Bilan des JO d’été 2008 : qui se blesse et pourquoi ?

Réalisant une enquête à la demande du Comité International Olympique (CIO) sur les blessures encourues par les athlètes au cours des Jeux Olympiques d’Eté, Astrid Junge a obtenu des informations de 92 équipes olympiques, représentant 88 % des 10 977 athlètes inscrits aux JO de Pékin. Ces équipes médicales ont comptabilisé 1 055 blessures, soit une prévalence de 96,1/1000 athlètes ; la moitié de ces blessures (49,6 %) empêchant l’athlète de poursuivre la compétition ou l’entraînement.

Le diagnostic le plus fréquemment émis a été celui d’entorse de la cheville ou d’élongation musculaire à la cuisse, la plupart du temps en cours de compétition (72,5 %). Enfin, si un tiers des blessures est survenu au contact d’un adversaire, 22 % des blessures étaient en rapport avec un surentraînement et 20 % étaient « spontanées » sans effort caractéristique rapporté ; ce qui a fait émettre l’hypothèse d’une fatigue ou d’un stress exagéré empêchant l’athlète de mettre en accord son schéma corporel avec l’exercice fourni.
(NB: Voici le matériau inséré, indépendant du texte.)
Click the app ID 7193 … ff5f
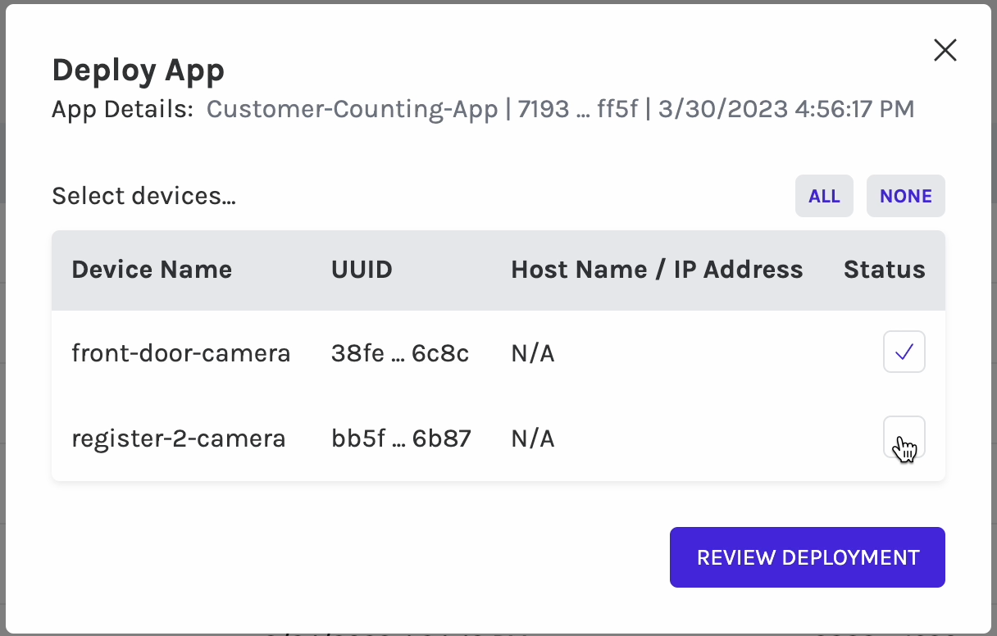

Les blessures ont bien entendu été notifiées dans tous les sports, mais certaines disciplines ont payé un plus lourd tribut. Le football, le taekwondo, le hockey, le handball, l’haltérophilie et le boxe ont vu en effet plus de 15 % de leurs athlètes blessés, tandis qu’en voile, en canoë/kayak, en aviron, en nage synchronisée, en plongeon, en natation et en escrime, il n’y a  quasiment pas eu de blessés. Ce qui a suscité de la part de Jacques Rogge, président du CIO, mais aussi orthopédiste et donc connaisseur en la matière, la mise sur pied d’une commission dont l’objectif est de définir des mesures préventives spécifiques à chaque blessure et à chaque sport.

Dr Dominique-Jean Bouilliez

Référence
Junge A et coll. : Sports injuries during the summer olympic games 2008. Am J Sports Med 2009 ; 37 (11) : 2165-72.